Summary
The user reports a significant increase in memory usage of the flyte-binary pod from 500 MB to 2 GB under heavy load, resulting in an OOM Kill. They are unsure if this is due to internal caching, dataCatalog, or if all workflows are stored in memory. The user requests a feature to delete completed workflows from memory and suggests increasing resources to 4 CPUs and over 4 GB of RAM, questioning if 4 GB is sufficient for about 10,000 daily pipeline triggers. They plan to investigate cache control's impact on memory scaling and emphasize the importance of monitoring, mentioning specific configuration parameters and performance optimization resources. The user suspects caching issues or a memory leak, noting that memory usage can rise to 8 GB before an OOM kill occurs, despite no workloads failing. They observe system crashes every 2 days with memory around 8 GB, although it does not frequently crash under production workload. They consider moving to flyte-core
for additional scaling mechanisms and mention a temporary solution while planning to build a POC of Flyte-core
. Additionally, they note that Flyte 1.13.2 contains a fix for the memory issue in flyte-binary
and suggest planning an update on Monday.
divyank.agarwal
ohh my bad.
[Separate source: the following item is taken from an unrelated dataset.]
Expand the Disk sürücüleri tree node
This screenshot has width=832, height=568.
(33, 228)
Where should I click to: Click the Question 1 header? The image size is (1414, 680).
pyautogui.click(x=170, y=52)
I thought the fix got release in 1.13.1
dubovikov.kirill
<@U06MQ3WEUBS> could we plan an update on Monday?
curupa
<@U06MQ3WEUBS>, Flyte 1.13.2 is https://github.com/flyteorg/flyte/releases/tag/v1.13.2|out and that contains a fix for this memory issue you're seeing in flyte-binary
.
divyank.agarwal
ok thanks.. We have a temporary solution. and We will start build a POC of Flyte-core
david.espejo
with the amount of executions and what you expect (around 10k triggers a day) I'd say you should consider moving to flyte-core
as there are additional mechanisms available to scale out
divyank.agarwal
Let me know if any other metric is needed.
divyank.agarwal
I can get that.
david.espejo
<@U06MQ3WEUBS> do you have metrics on resource usage from the Pod? how many executions?
divyank.agarwal
<@U0265RTUJ5B> added an observation above.. might be useful.
divyank.agarwal
Memory here is around 8 GB.
divyank.agarwal
an update on this problem. Under our production workload. It is not crashing every few hours. However it is still crashing every 2 days.